--- a/components/openstack/horizon/patches/14-CVE-2014-8124.patch Thu Apr 16 01:36:32 2015 -0700
+++ /dev/null Thu Jan 01 00:00:00 1970 +0000
@@ -1,55 +0,0 @@
-Upstream patch to fix CVE-2014-8124. This will be fixed in future
-2014.1.3 and 2014.2.1 releases.
-
-From 61d09f6f96a22cd6c0ade58f6486cdbd118c5e2a Mon Sep 17 00:00:00 2001
-From: lin-hua-cheng <[email protected]>
-Date: Mon, 1 Dec 2014 18:16:15 -0800
-Subject: [PATCH] Horizon login page contains DOS attack mechanism
-
-the horizon login page (really the middleware) accesses the session
-too early in the login process, which will create session records
-in the session backend.
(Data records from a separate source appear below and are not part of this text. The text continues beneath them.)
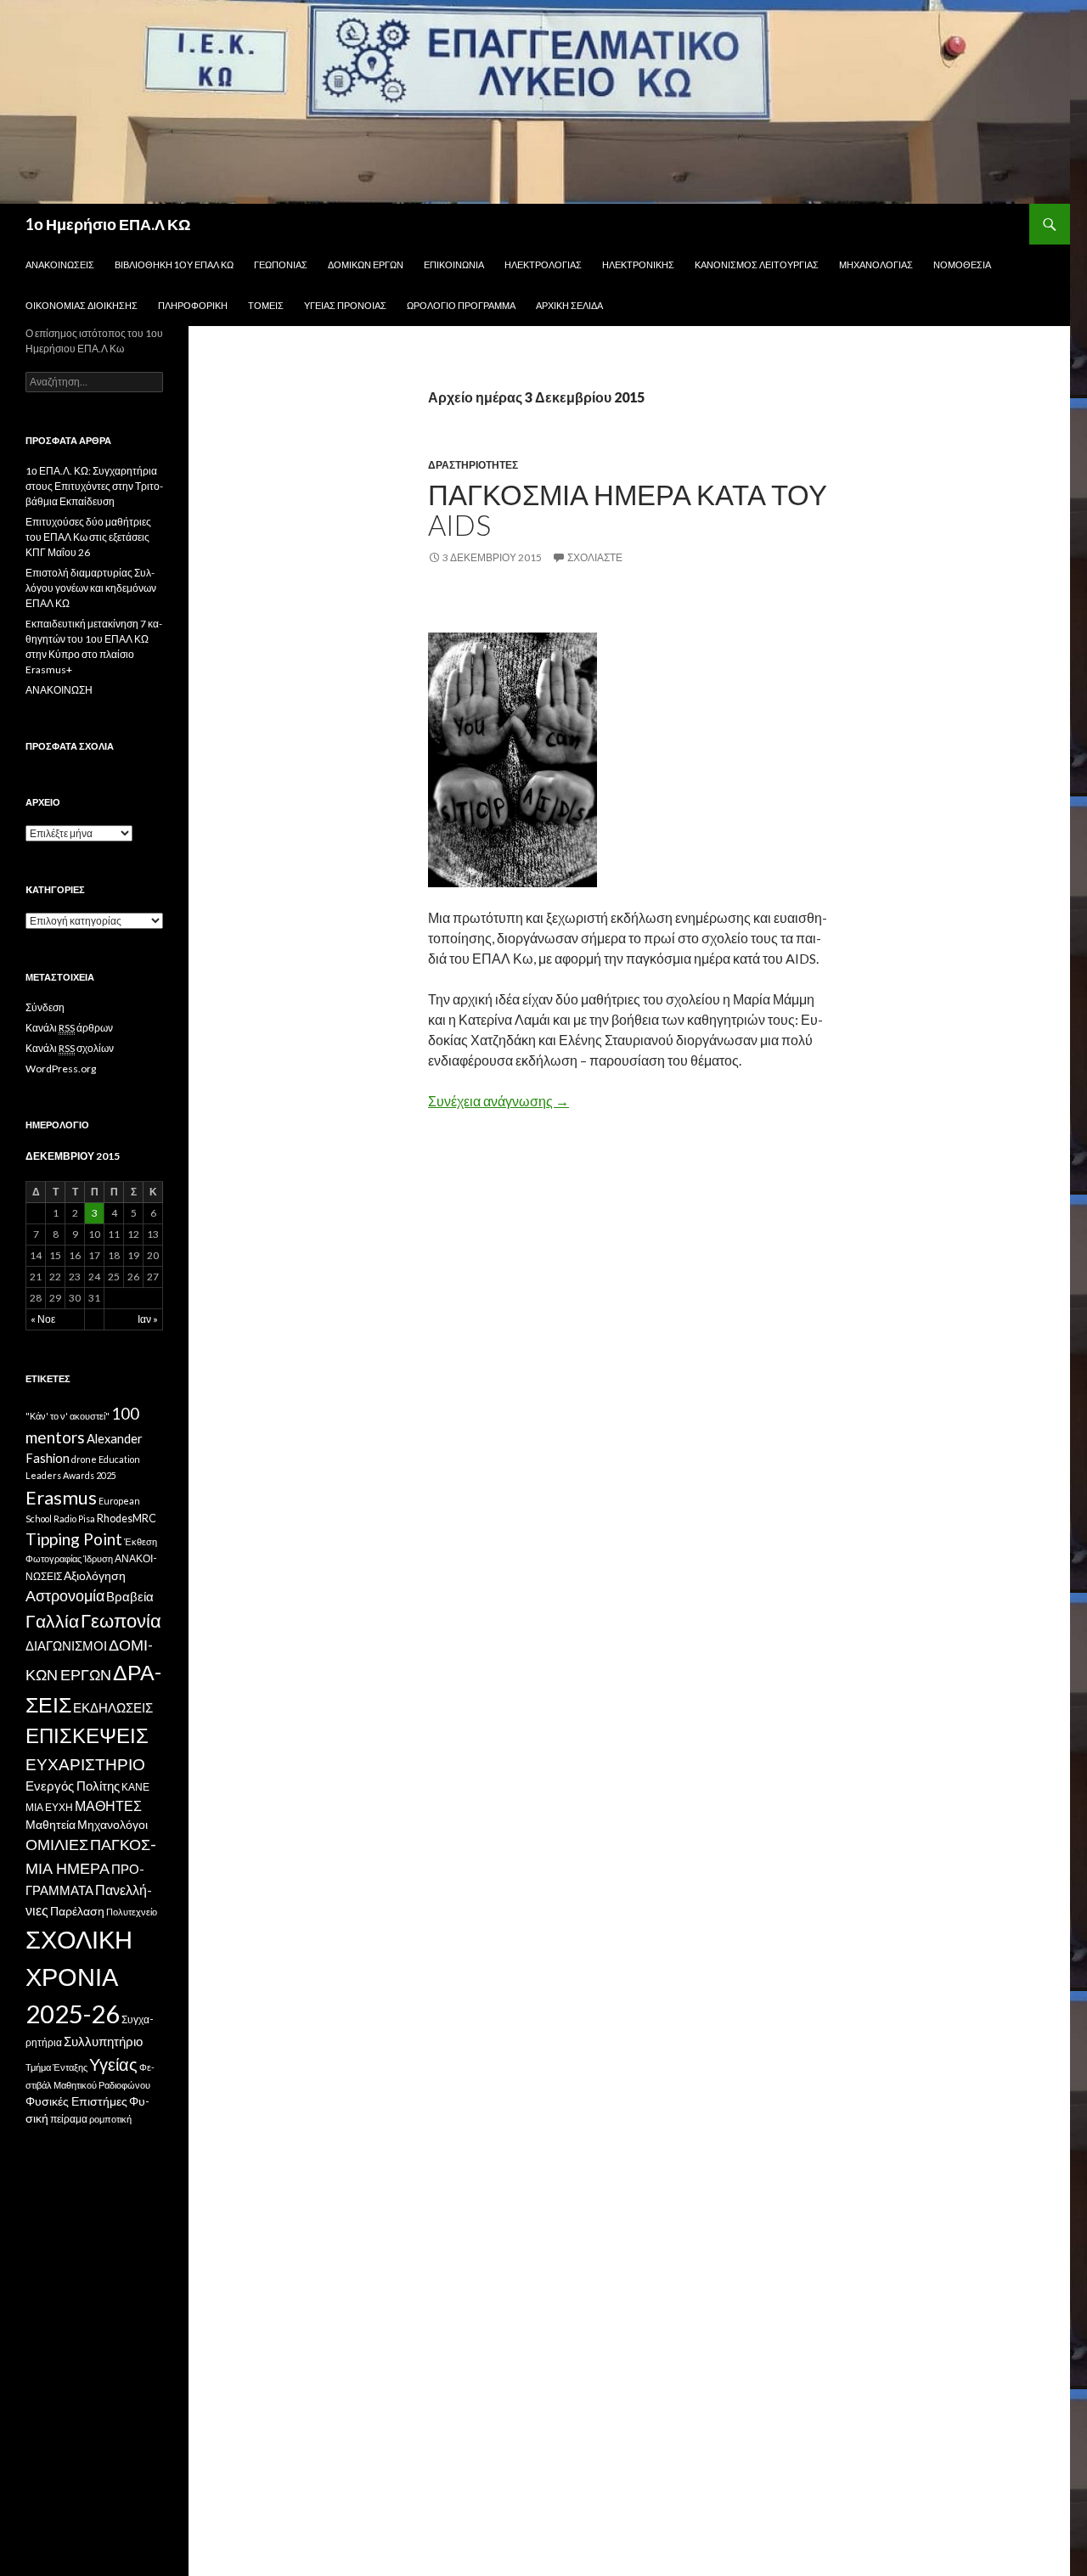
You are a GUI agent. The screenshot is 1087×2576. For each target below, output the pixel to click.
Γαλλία (52, 1621)
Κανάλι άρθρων (69, 1027)
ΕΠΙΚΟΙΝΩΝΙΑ (454, 264)
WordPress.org (60, 1068)
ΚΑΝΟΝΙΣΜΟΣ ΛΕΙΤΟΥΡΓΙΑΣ (757, 264)
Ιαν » (148, 1319)
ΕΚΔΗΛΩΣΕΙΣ (113, 1707)
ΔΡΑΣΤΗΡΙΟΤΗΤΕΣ (473, 464)
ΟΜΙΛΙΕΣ (56, 1844)
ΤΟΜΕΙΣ (266, 305)
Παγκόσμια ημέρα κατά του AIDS (627, 509)
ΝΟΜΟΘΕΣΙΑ (962, 264)
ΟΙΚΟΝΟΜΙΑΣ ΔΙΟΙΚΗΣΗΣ (81, 305)
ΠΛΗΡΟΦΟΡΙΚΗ (193, 305)
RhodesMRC (126, 1518)
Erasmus (61, 1497)
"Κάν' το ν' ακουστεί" (67, 1415)
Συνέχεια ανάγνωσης (498, 1101)
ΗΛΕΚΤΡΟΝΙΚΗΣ (638, 264)
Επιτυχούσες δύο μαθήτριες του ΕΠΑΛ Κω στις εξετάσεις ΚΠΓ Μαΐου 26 (88, 537)
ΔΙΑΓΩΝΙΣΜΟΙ (66, 1645)
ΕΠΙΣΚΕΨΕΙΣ (87, 1735)
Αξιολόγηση (95, 1576)
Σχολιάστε (594, 557)
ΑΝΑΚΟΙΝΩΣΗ (59, 689)
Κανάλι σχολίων (69, 1048)
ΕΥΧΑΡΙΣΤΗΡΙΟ (85, 1764)
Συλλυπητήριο (103, 2041)
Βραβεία (130, 1596)
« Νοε (43, 1319)
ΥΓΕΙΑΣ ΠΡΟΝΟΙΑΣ (345, 305)
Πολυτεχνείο (131, 1911)
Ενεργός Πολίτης (72, 1785)
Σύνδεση (45, 1007)
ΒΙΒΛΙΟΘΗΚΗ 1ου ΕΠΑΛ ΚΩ (174, 264)
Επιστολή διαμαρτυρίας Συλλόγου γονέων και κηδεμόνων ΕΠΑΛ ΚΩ (90, 588)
This is especially problematic when non-cookie
-backends are used.
-
-Change-Id: I9d2c40403fb9b0cfb512f2ff45397cbe0b050c71
-Closes-Bug: 1394370
-
---- horizon-2013.2.3/horizon/middleware.py.orig 2014-12-10 12:59:24.714541383 -0700
-+++ horizon-2013.2.3/horizon/middleware.py 2014-12-10 13:00:30.362642269 -0700
-@@ -49,6 +49,17 @@ class HorizonMiddleware(object):
-
- def process_request(self, request):
- """ Adds data necessary for Horizon to function to the request. """
-+
-+ request.horizon = {'dashboard': None,
-+ 'panel': None,
-+ 'async_messages': []}
-+ if not hasattr(request, "user") or not request.user.is_authenticated():
-+ # proceed no further if the current request is already known
-+ # not to be authenticated
-+ # it is CRITICAL to perform this check as early as possible
-+ # to avoid creating too many sessions
-+ return None
-+
- # Activate timezone handling
- tz = request.session.get('django_timezone')
- if tz:
-@@ -62,9 +73,6 @@ class HorizonMiddleware(object):
-
- last_activity = request.session.get('last_activity', None)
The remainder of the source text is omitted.